Third Party Rights. Influencer Content shall not violate any third party privacy right, right of publicity, or any other IPR.
Cheating. Cheating is prohibited, and will result in immediate action and termination without compensation.
No Advertising. Influencers shall not, as a part of the Influencer Content produced for any TapInfluence program advertise, market, or otherwise promote any other product or service in which Influencer or any Influencer affiliates have an ownership interest or other financial interest, directly or indirectly.
General. Influencer may only provide the types of Influencer Content authorized in the Program Details and such Influencer Content may only be used in the manner specified in the Master Influencer Agreement. Influencer may not use any music on any web property on which he/she is publishing content without express permission from the copyright or other rights owner(s) for Influencer’s specific intended use in each instance. Influencer must obtain any required permissions or releases where necessary. In accordance with the Digital Millennium Copyright Act and other applicable laws, TapInfluence has adopted a policy of terminating, in appropriate circumstances and within TapInfluence’s sole discretion, Influencers who infringe upon the IPR of TapInfluence or any third party.
Embedded Video Players. Influencer is permitted to embed video players from third party sites in Influencer Content only through publicly available APIs that do not prohibit use by commercial entities in accordance with the API owner’s terms of service, as applicable. Influencer should not copy content and post it on a Content Platform
such that Influencer hosts the content;instead, showing third party videos in video
players using third party APIs ensures that the third party, and not Influencer, is hosting that content such that if the third party site removes that content from its site at the request of a copyright owner, that content will automatically be removed from the Content Platform as well, since the content is hosted on the third party’s server, and not Influencer’s server.
Use of Images or Other Media.
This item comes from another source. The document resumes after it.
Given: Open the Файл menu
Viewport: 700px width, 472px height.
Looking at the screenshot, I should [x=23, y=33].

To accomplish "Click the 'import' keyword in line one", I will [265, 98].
An image or other multi-media element may involve layers of rights. The photographer/creator owns the copyrights in his/her photograph or other media (e.g., the artistic expression of his/her vision). A person depicted in the photograph, video, or other applicable media owns the right to control the use of his/her image (or, in the case of a minor, a parent or guardian may exercise control or grant permission on behalf of the minor). If a trademark or a product in its trade dress (e.g., a Coke® can) appears, the owner of the trademark may have rights in how its
product or trademark is depicted. Influencers must analyze each image or other media element to be sure that he/she has the appropriate permission from all rights owners to use the image or media in accordance with this policy and the Master Influencer Agreement.
No Modifications to Third Party Images or Other Media. Influencer should not modify any third party images or other media in any way that would change its nature or context, unless Influencer is certain that he/she has the right from the copyright owner to create a derivative work. If Influencer has a question about whether he/she can create a derivative work, Influencer must ask the copyright owner for written permission to create the derivative work in an email and keep the email.
Credit and Attribution. Credit or attribution to the source of the image (e.g., Getty Images) is always necessary for a full size photograph. Credit should be used for thumbnail images where space allows. Similarly, attribution should be provided for other media according to its accompanying license terms.
Purchased Engagement. Influencer shall be fully responsible for the fulfilment of all promises and promotions offered by Influencer.
Password Protection. Influencer Content shall not be placed behind any login.